Summary: While machine learning technology is not too accurate at distinguishing between dance styles, when it comes to recognizing the personal style of dancers, it is 97% effective at determining who is who.
Source: University of Jyvaskyla
Nearly everyone responds to music with movement, whether through subtle toe-tapping or an all-out boogie. A recent discovery shows that our dance style is almost always the same, regardless of the type of music, and a computer can identify the dancer with astounding accuracy.
Studying how people move to music is a powerful tool for researchers looking to understand how and why music affects us the way it does. Over the last few years, researchers at the Centre for Interdisciplinary Music Research at the University of Jyväskylä in Finland have used motion capture technology–the same kind used in Hollywood–to learn that your dance moves say a lot about you, such as how extroverted or neurotic you are, what mood you happen to be in, and even how much you empathize with other people.
Recently, however, they discovered something that surprised them. “We actually weren’t looking for this result, as we set out to study something completely different,” explains Dr. Emily Carlson, the first author of the study.
“Our original idea was to see if we could use machine learning to identify which genre of music our participants were dancing to, based on their movements.”
The 73 participants in the study were motion captured dancing to eight different genres: Blues, Country, Dance/Electronica, Jazz, Metal, Pop, Reggae and Rap. The only instruction they received was to listen to the music and move any way that felt natural. “We think it’s important to study phenomena as they occur in the real world, which is why we employ a naturalistic research paradigm,” says Professor Petri Toiviainen, the senior author of the study.
The researchers analysed participants’ movements using machine learning, trying to distinguish between the musical genres. Unfortunately, their computer algorithm was able to identify the correct genre less that 30% of the time. They were shocked to discover, however, that the computer could correctly identify which of the 73 individuals was dancing 94% of the time. Left to chance (that is, if the computer had simply guessed without any information to go on), the expected accuracy would be less than 2%. “It seems as though a person’s dance movements are a kind of fingerprint,” says Dr. Pasi Saari, co-author of the study and data analyst. “Each person has a unique movement signature that stays the same no matter what kind of music is playing.”
Some genres, however, had more effect on individual dance movements than others. The computer was less accurate in identifying individuals when they were dancing to Metal music. “There is a strong cultural association between Metal and certain types of movement, like headbanging,” Emily Carlson says. “It’s probable that Metal caused more dancers to move in similar ways, making it harder to tell them apart.”
Does this mean that face-recognition software will soon be joined by dance-recognition software? “We’re less interested in applications like surveillance than in what these results tell us about human musicality,” Carlson explains. “We have a lot of new questions to ask, like whether our movement signatures stay the same across our lifespan, whether we can detect differences between cultures based on these movement signatures, and how well humans are able to recognize individuals from their dance movements compared to computers.
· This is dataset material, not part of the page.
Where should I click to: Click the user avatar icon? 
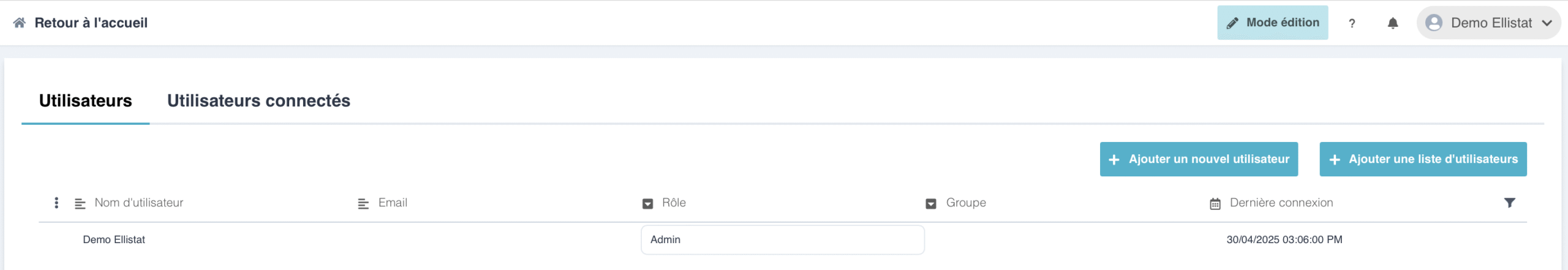pyautogui.click(x=1434, y=23)
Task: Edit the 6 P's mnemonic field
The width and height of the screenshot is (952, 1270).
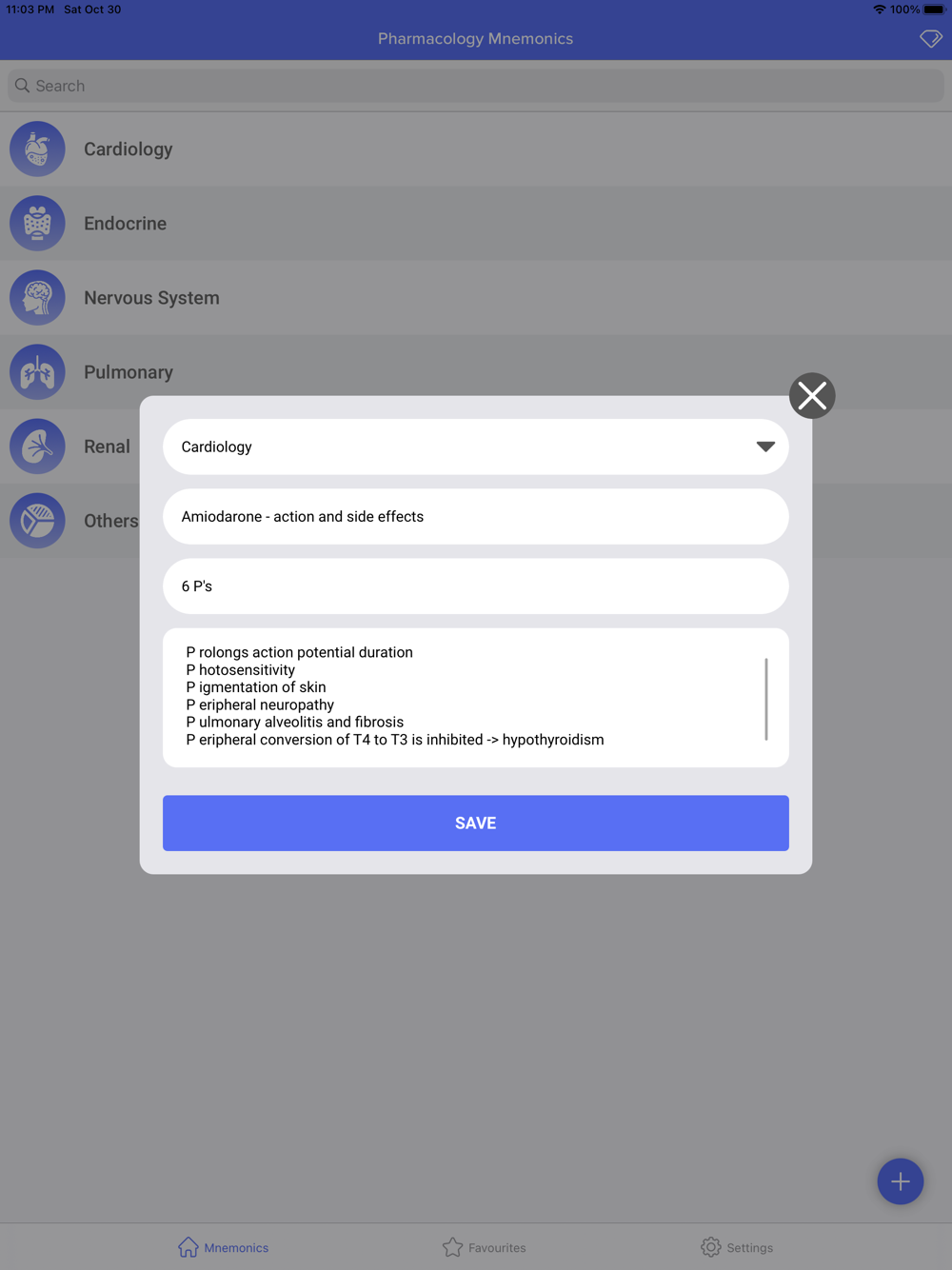Action: point(476,586)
Most research raises more questions than answers,” she concludes, “and this study is no exception.”
Dance to your own drum: Identification of musical genre and individual dancer from motion capture using machine learning
Machine learning has been used to accurately classify musical genre using features derived from audio signals. Musical genre, as well as lower-level audio features of music, have also been shown to influence music-induced movement, however, the degree to which such movements are genre-specific has not been explored. The current paper addresses this using motion capture data from participants dancing freely to eight genres. Using a Support Vector Machine model, data were classified by genre and by individual dancer. Against expectations, individual classification was notably more accurate than genre classification. Results are discussed in terms of embodied cognition and culture.